IoMT executives not prepared for cyberattacks
While a cyberattack can have severe consequences, the IoMT industry has yet to become more proactive about cybersecurity. According to a recent survey by Irdeto, in partnership with Censuswide and Guidepoint Global, only 13% of IoMT leaders said they believe their business is very prepared to mitigate future cybersecurity risks, while 70% believe they are only somewhat prepared at best. Shockingly, about one fifth (17%) said that their firm was not prepared at all.
The data also showed that 80% of survey participants reported having suffered at least one cyberattack in the past five years, and it is all but certain that they face at least dozens of additional threats on a daily basis. Organizations have also fallen victim to several attack techniques, including ransomware, malware, phishing, spoofing and DDoS, with customer databases, employee information and even R&D platforms being exploited.
Additionally, only four in 10 respondents rated themselves very aware/knowledgeable about forthcoming EU and US regulations, and 28% reported not knowing anything at all about forthcoming regulations. This is concerning, considering the fast-changing regulation across both regions.
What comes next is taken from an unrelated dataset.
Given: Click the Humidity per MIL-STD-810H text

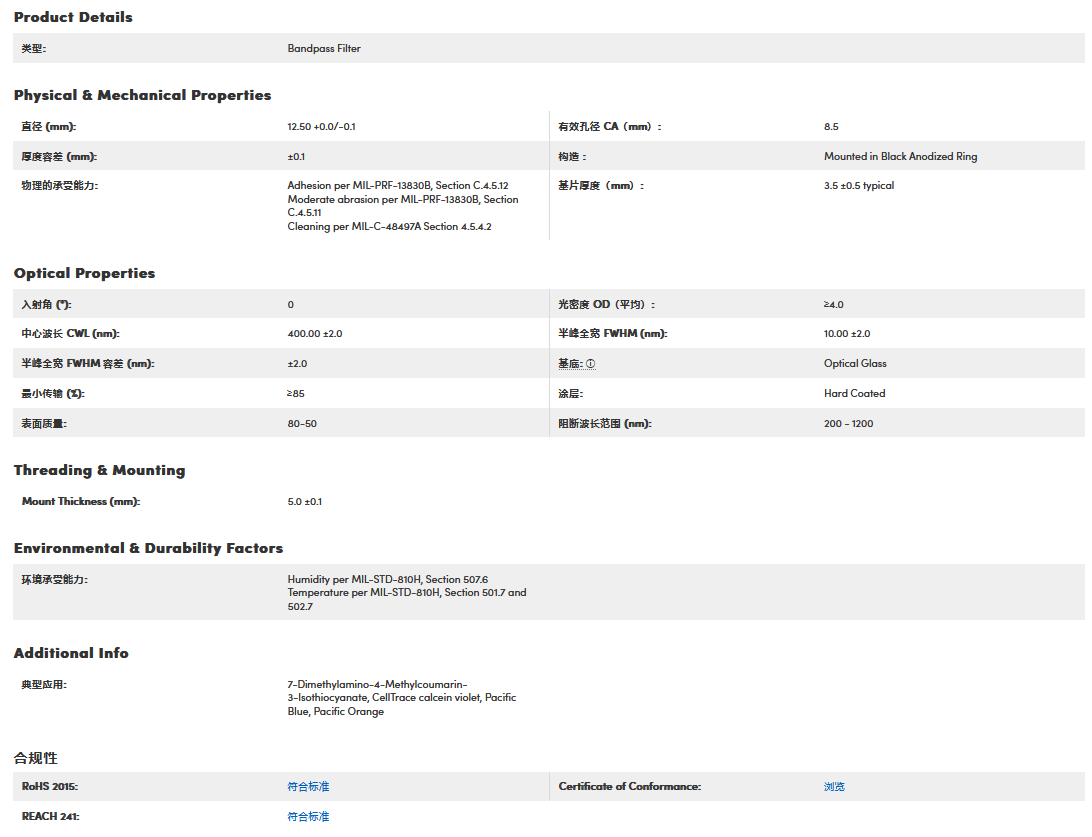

How the IoMT industry can safeguard against cybersecurity threats
With the breadth and magnitude of threats facing connected medical devices, professionals working in the IoMT industry must practice effective cybersecurity management. This begins with creating a holistic cybersecurity strategy including three key elements:
- Implement security in the design phase
It’s critical to protect software running on medical devices, as software applications are becoming a significant part of the attack surface and unprotected applications can leave a trail that can be reverse engineered to disrupt a virtual care platform. These protections should be built into devices during the design process whenever possible. Bolting on cybersecurity once a product is already on the market is much more difficult and typically not sufficient. This includes conducting a performance risk analysis, identifying any assets or functionalities that threat actors could potentially exploit, and shoring them up during the development phase. It’s helpful to maintain a list of security requirements that should be implemented into products to make this process simple and efficient.
- Keep pace with the market
Connected medical devices need to continue to be managed once they are out in the market. This includes ensuring devices are up to date with the latest software versions and relevant with how the market is evolving. Currently the most important technologies for a post-COVID world are those that protect sensitive data, can’t be reverse engineered or exploited, and ensure that software remains a black box to attackers.
- Implement an incident response plan
Finally, an incident response mechanism is a critical element to a cybersecurity plan. If there is an issue, it’s important to be able to address it quickly. An incident response plan should outline how to reach customers through previously established channels and install updates if necessary.
There is no such thing as “one and done” with cybersecurity. Even with protections in place, companies in the healthcare industry must continually monitor for threats, keep pace with industry developments, and evaluate their cybersecurity systems to ensure they are up to date. In this environment, IoMT stakeholders cannot successfully innovate without effective cybersecurity to protect the most sensitive data and devices from bad actors who want to access and corrupt it for personal gain. Ensuring the security of connected medical devices is critical, and it will take a concerted ongoing effort by the entire industry.